Voglio subito dire che ho trovato questa esperienza, davvero interessante, stimolante, sicuramente da ripetere, e da estendere come progetto anche in altre realtà Regionali. L'insegnamento della Pediatria di Famiglia, secondo il mio modesto parere, dovrebbe essere materia d'insegnamento obbligatoria durante il corso di specializzazione, da abbinare, come qui è stato fatto, alla frequenza "sul campo" presso lo studio di un pediatra di famiglia. Ritengo che l'area delle cure primarie sia una parte importantissima nel "care" del bambino, e non esagero se affermo che la Pediatria di Famiglia è un fiore all'occhiello del nostro tanto vituperato SSN, che non ha analogo riscontro in nessun Paese europeo.
Ed infatti, come si evince dalla lettura dell'articolo, tutti i colleghi hanno definito la loro esperienza proficua, necessaria, importante per il loro cammino di formazione. Per quanto riguarda la segnalazione, da parte degli Specializzandi (40% del campione), di differenze nelle gestione terapeutica, e in particolare nell'uso spesso non giustificato degli antibiotici e degli steroidi inalatori, si deve tenere in considerazione il diverso setting di cura tra noi Pdf e l'ospedale. Per quanto mi riguarda, voglio prendere questa segnalazione, anche se effettuata in forma anonima, come uno stimolo a rivedere criticamente alcuni dei miei comportamenti quotidiani. È pur vero che adesso il pediatra di famiglia ha a sua disposizione diversi strumenti di self-help che lo aiutano nella gestione delle patologie acute: dosaggio PCR, stick urine, tampone faringeo ecc., e che hanno portato a uso più giudizioso e mirato della terapia antibiotica. Pur tuttavia, ricordo che i dati epidemiologici raccolti nel progetto ARNO 2006 segnalavano che la prescrizione di beclometasone era al secondo posto tra i farmaci più prescritti, come principio attivo, dopo l'amoxicillina - clavulanato.

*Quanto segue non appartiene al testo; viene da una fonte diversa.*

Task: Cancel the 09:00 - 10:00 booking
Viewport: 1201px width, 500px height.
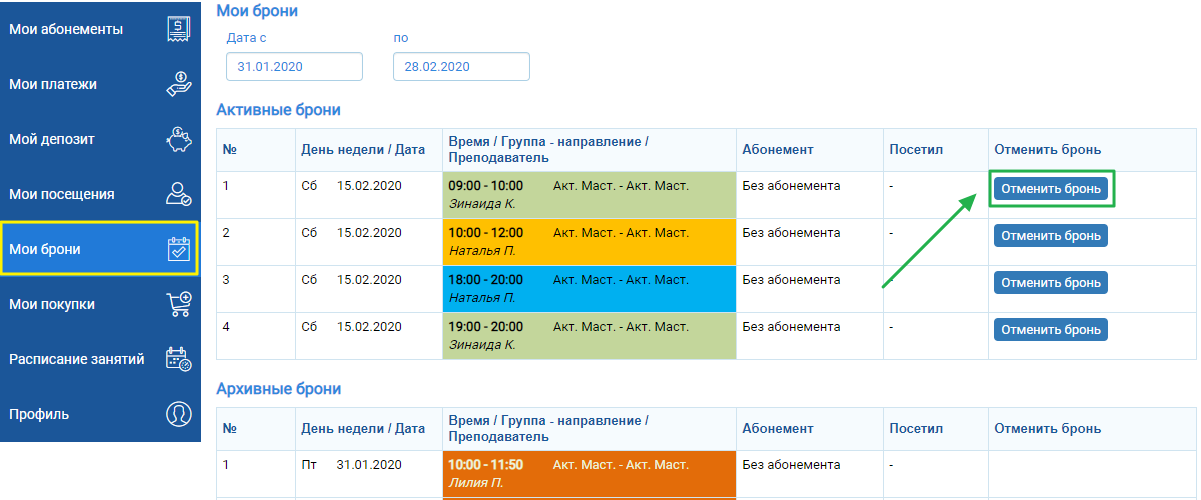Action: click(x=1050, y=189)
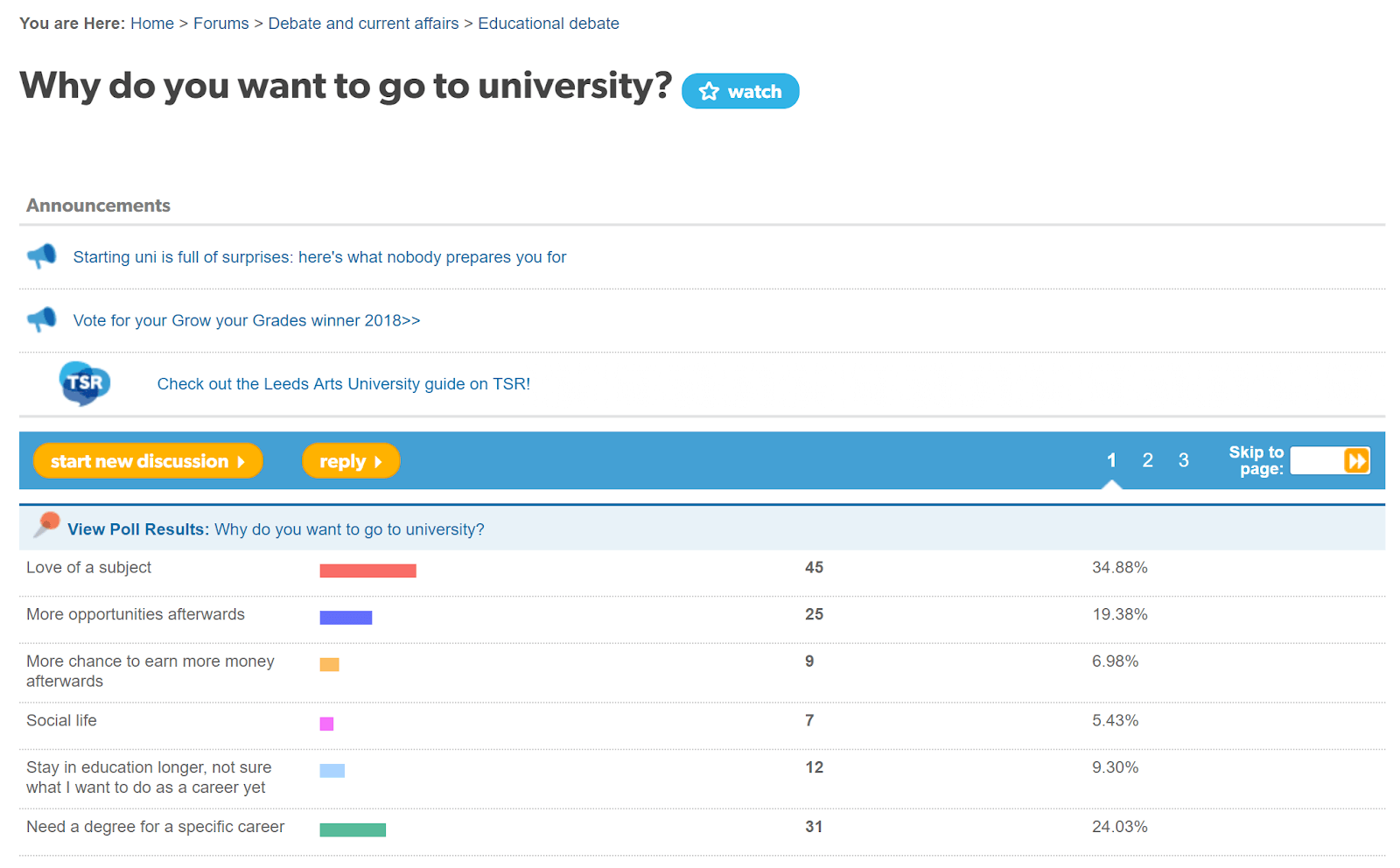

Per quanto riguarda la metodologia dello studio, come correttamente sottolinea nello studio il dottor Tornese, sarebbe stata necessaria una griglia di valutazione reciproca del periodo di tutoraggio svolto, ipotesi che si prenderà magari in considerazione nelle esperienze successive. Se proprio devo fare l'avvocato del diavolo, avrei dei dubbi sulla generalizzabilità dei risultati visto che: da una parte vi erano gli specializzandi di Trieste che hanno eseguito un periodo di "affiancamento" presso uno studio di un PdF.... e dall'altra parte ci sarebbero voluti altri specializzandi di altre realtà territoriali... magari i risultati sarebbero stati differenti.
Avere come confronto specializzandi che hanno svolto un periodo di sostituti del PdF, porta a un bias di selezione nel disegno dello studio, inficiandone i risultati finali. Ma mi rendo conto che, sicuramente, era questo l'unico modo per portare a termine lo studio in tempi ragionevoli. Il dato che mi stupisce è che ben il 71% degli specializzandi, hanno scritto che non vorrebbero fare il PDF da "grandi". Comprensibilmente pensano che la loro futura attività ospedaliera sarà sempre paragonabile a quella di una grande realtà universitaria, con molto personale, mezzi diagnostici adeguati, attività formativa, Journal club continui. Invece a molti specializzandi potrebbe capitare di trovare lavoro in piccoli ospedali di provincia, dove spesso i colleghi hanno risorse e personale ridotti, sono costretti a turni massacranti, dove la formazione continua difficile da effettuare. Dalla lettura della discussione finale dell'articolo deduco inoltre, che negli anni a venire, oltre a esserci, per errate politiche sanitarie, una notevole riduzione del numero assoluto dei pediatri, si assisterà alla quasi scomparsa della Pediatria di Famiglia, non più appetibile come possibilità di lavoro. A questo punto, comincio a sentirmi come un Panda in via di estinzione.. oltre quella biologica (ahimè...) anche come figura professionale... una specie protetta che andrebbe segnalata al più presto al WWF!